Spotify adopts the ‘Exploit & Explore’ mechanism for providing user recommendations. BaRT “exploits” a given users data to analyse various facts like his/her
- music listening history
- which songs you’ve skipped
- what playlists you’ve made
- your activity on the platform’s social features
- and EVEN YOUR LOCATION !
After using all of this data, BaRT starts understanding trends in users listening behaviour, which for humans would mean ‘understanding one’s taste’. BaRT learns the users likes and dislikes, and depending on that, it decides what else might that user like hear.
In order to create Discover Weekly, there are three main types of recommendation models that Spotify employs:
- Collaborative Filtering models such as the ones that originally used. It will analyze both your behavior and others’ behaviors based on all the above mentioned features.
- Natural Language Processing (NLP) models which work to analyze text to provide you songs with a similar background and description.
- Audio models which related to analyze the raw audio tracks themselves.
Collaborative Filtering: Collaborative Filtering is a technique where Spotify provides you with recommendations not just depending on what you hear, but also what people all over Spotify hear. Depending on a few songs that a user might like, Spotify tries to analyse his/her behaviour. Depending on this analysis, it tries to find out – ‘What kind of songs did those people hear who also liked the songs of our user under analysis. Let’s take an example.

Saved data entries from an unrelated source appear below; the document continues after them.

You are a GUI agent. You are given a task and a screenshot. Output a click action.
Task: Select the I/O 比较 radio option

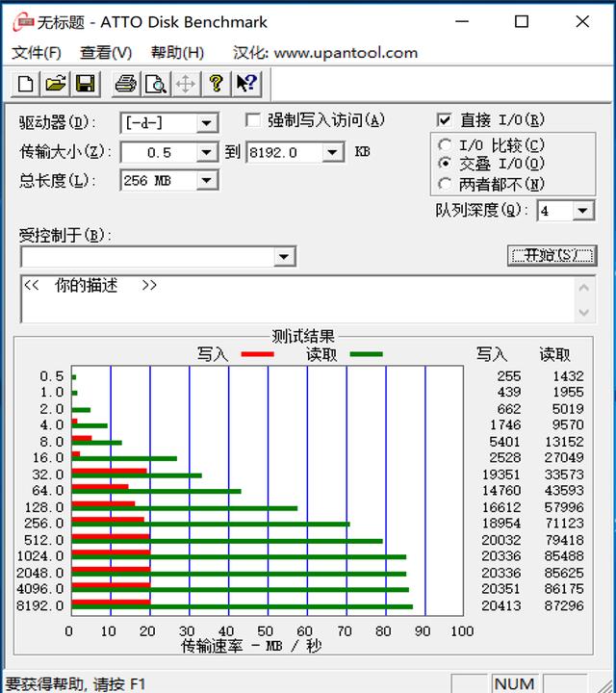click(x=445, y=145)
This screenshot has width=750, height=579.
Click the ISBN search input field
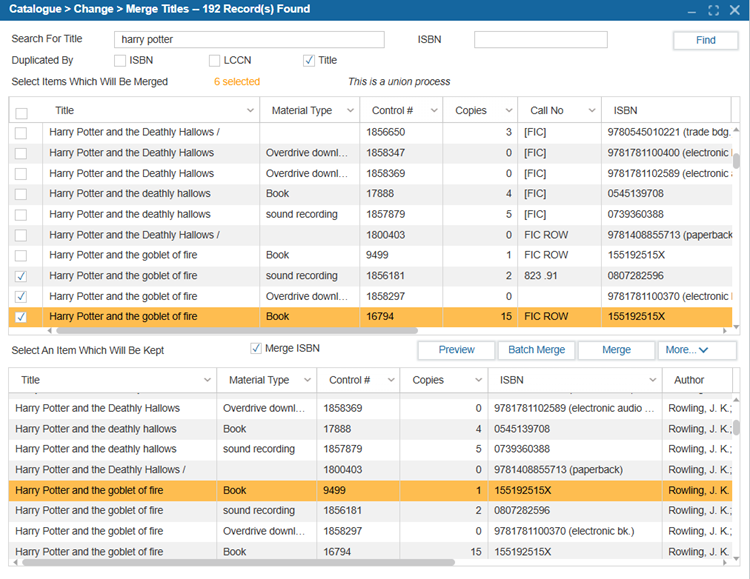coord(540,40)
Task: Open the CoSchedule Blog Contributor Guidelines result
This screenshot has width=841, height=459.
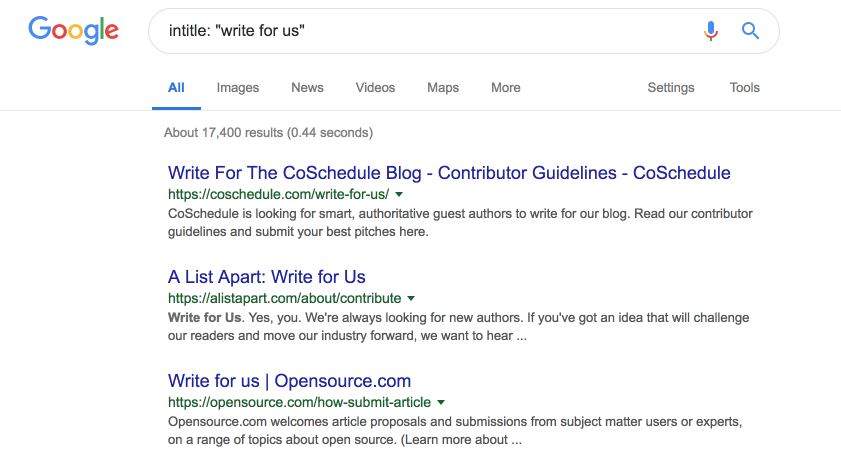Action: (x=449, y=173)
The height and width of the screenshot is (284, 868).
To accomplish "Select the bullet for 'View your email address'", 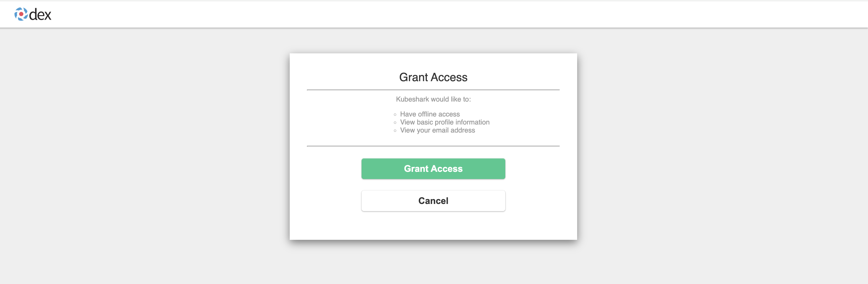I will point(395,131).
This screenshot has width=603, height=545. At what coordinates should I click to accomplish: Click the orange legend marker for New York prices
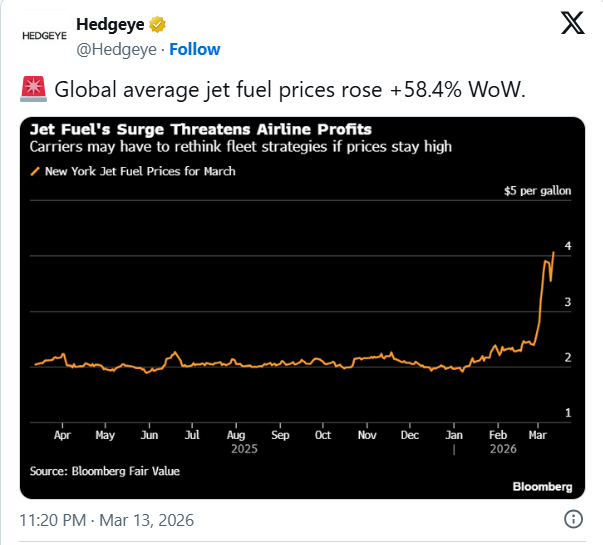[x=37, y=172]
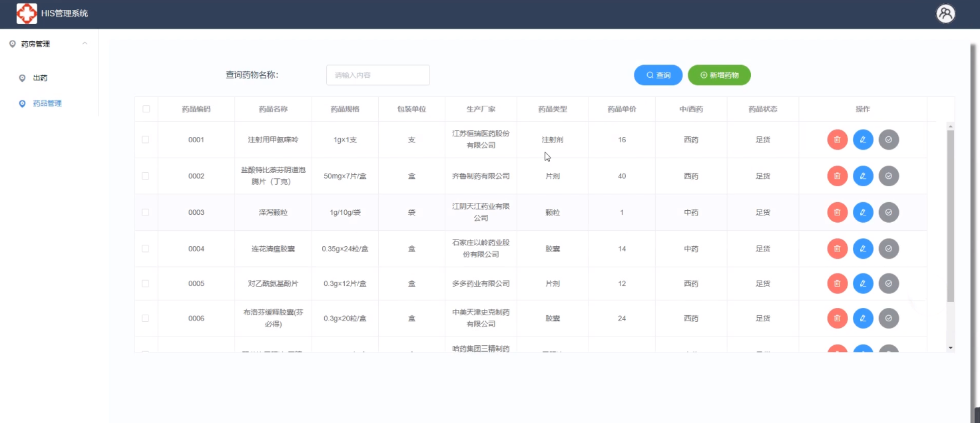Image resolution: width=980 pixels, height=423 pixels.
Task: Click the HIS red cross logo
Action: [x=27, y=14]
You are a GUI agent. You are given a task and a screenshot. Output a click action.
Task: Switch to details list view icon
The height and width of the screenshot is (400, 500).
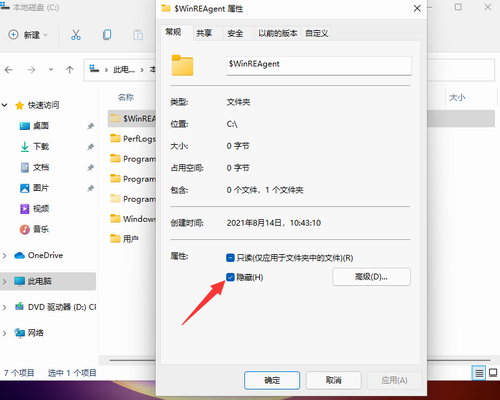click(479, 373)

Consider the whole Spotify community just confined to 4 people, Sheldon, Leonard, RAj and Howard. All of them have their own taste in music. For simplicity, let’s assume that the Spotify Database is just confined to five songs. To make things simpler, the only dimensions we will be considering is how many times a user listens to a particular song. That’s good enough to begin with!
This is all the data we need! As shown above, each user has heard these 5 songs a given number of times and they all clearly have their likes and dislikes. However, a few anomalous users can cause a skew in our analysis and so scaling our data becomes important.
That looks better! Now for every user, the data about how many times he listens to each song is normalized around it’s mean. Next up, we will be working with a value which actually helps a machine understand how similar two things are. As the name suggests, this value is called the Cosine Similarity.
Cosine Similarity:
The best way to understand Cosine Similarity is with the help of an example. Let’s say you have 3 songs A, B and C. Each song has only 2 dimensions, namely hits and ranking.Given to us is the following information, A has 20 hits and a ranking of 5, B has 50 hits and a ranking of 4 and C has 80 hits and a ranking of 2.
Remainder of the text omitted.